Extreme Geometric Quantiles Under Minimal Assumptions, with a Connection to Tukey Depth

Imagine you are trying to describe the "shape" of a massive, invisible cloud of data points floating in space. In statistics, we often want to find the "center" of this cloud (like the average) or the "edges" (the outliers).

For a long time, statisticians have had two main ways to do this:

The "One-Dimensional" Way: Looking at the data from one angle at a time (like squinting at a cloud from the side).
The "Geometric" Way: Looking at the whole 3D (or multi-dimensional) shape at once.

This paper is about the Geometric Way, specifically focusing on the very outer edges of the cloud—the "extreme" points. The authors are asking: How fast do these extreme points move away from the center as we look further and further out? And, crucially, can we answer this without knowing the exact mathematical rules (moments) that generated the cloud?

Here is the breakdown of their findings using simple analogies.
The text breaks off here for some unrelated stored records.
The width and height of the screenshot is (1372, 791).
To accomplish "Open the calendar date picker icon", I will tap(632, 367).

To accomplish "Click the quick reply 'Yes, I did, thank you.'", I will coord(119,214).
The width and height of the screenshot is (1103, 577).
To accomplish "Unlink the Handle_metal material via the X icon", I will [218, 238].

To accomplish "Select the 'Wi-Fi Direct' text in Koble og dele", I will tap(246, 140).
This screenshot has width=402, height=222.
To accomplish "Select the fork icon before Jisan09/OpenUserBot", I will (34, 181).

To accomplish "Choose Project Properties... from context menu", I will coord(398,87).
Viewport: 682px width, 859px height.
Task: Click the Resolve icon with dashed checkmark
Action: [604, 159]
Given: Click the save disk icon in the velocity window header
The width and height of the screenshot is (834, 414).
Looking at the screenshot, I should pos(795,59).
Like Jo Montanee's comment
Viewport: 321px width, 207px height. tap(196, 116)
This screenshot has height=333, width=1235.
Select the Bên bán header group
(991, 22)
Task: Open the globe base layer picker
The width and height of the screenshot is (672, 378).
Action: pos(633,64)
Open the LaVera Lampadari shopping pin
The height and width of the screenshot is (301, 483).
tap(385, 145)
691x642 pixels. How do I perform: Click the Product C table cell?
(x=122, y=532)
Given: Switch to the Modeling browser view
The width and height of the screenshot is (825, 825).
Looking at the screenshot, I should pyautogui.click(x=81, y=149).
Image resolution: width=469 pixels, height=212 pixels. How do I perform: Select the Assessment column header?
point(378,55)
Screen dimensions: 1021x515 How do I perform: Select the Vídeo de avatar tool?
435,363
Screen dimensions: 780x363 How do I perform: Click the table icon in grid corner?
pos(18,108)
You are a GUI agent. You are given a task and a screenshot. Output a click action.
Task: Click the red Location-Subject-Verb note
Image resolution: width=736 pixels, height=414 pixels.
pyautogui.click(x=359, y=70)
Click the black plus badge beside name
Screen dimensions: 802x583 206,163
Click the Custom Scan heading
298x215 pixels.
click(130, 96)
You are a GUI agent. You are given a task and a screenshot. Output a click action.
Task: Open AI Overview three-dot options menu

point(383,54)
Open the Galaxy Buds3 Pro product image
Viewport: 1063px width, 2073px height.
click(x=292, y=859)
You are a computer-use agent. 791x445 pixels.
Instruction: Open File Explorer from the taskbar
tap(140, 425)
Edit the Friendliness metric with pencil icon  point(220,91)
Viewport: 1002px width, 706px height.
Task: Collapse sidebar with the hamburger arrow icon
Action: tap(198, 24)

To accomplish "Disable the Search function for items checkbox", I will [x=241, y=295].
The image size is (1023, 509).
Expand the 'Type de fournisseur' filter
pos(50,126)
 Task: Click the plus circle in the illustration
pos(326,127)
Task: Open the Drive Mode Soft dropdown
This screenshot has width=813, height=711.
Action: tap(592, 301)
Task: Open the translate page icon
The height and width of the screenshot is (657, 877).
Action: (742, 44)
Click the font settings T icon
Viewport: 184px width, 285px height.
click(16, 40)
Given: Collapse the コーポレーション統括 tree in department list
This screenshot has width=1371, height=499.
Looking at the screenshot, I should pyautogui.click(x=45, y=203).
1. The Two Main Tools: The Compass and the Flashlight

To understand the paper, you need to know the two tools they are comparing:

Geometric Quantiles (The Compass): Imagine you are standing in the center of a foggy field. You want to find the "edge" of the fog in a specific direction. You walk until you hit the point where a certain percentage of the fog is behind you. This is a Geometric Quantile. It's a way to map the shape of the data in every direction simultaneously.
Tukey Depth (The Flashlight): Imagine shining a flashlight from a point in the fog. The "depth" of that point is determined by how much light gets blocked by the fog in the worst direction. If you are in the center, the light is blocked from all sides (high depth). If you are on the edge, the light can escape easily in one direction (low depth). This is Tukey Depth.

The Big Discovery: The authors found a secret handshake between these two tools. They proved that if you know the "depth" of a point (how central it is), you can mathematically guarantee how far out the "Geometric Quantile" must be.

2. The Problem: Heavy Tails and Missing Rules

Usually, to predict how far out the edge of a cloud is, statisticians assume the cloud follows nice, predictable rules (like a Bell Curve). They assume the data doesn't have "heavy tails"—meaning there aren't too many extreme outliers.

But in the real world (finance, climate change, internet traffic), data often has heavy tails. It's like a cloud that has long, thin tendrils stretching out infinitely. In these cases, the usual math rules (like "average" or "variance") break down or don't exist.

The authors asked: Can we still predict how far out the edge is, even if we don't know the rules and the cloud has crazy, heavy tails?

3. The Solution: Bounds Without Rules

The authors developed two "safety fences" (bounds) for how far out these extreme points can be, without needing to know the specific rules of the cloud.

The Upper Bound (The "Don't Go Too Far" Fence)

They proved that no matter how wild the data is, the extreme points cannot grow faster than a certain speed.

Analogy: Imagine a balloon being inflated. Even if the rubber is weird and stretchy, there is a limit to how fast it can expand before it pops. The authors found a formula for that maximum expansion speed, even if the balloon is made of "heavy-tail" rubber.

The Lower Bound (The "Must Go This Far" Fence)

This is the most exciting part. They proved that the extreme points must be at least a certain distance away.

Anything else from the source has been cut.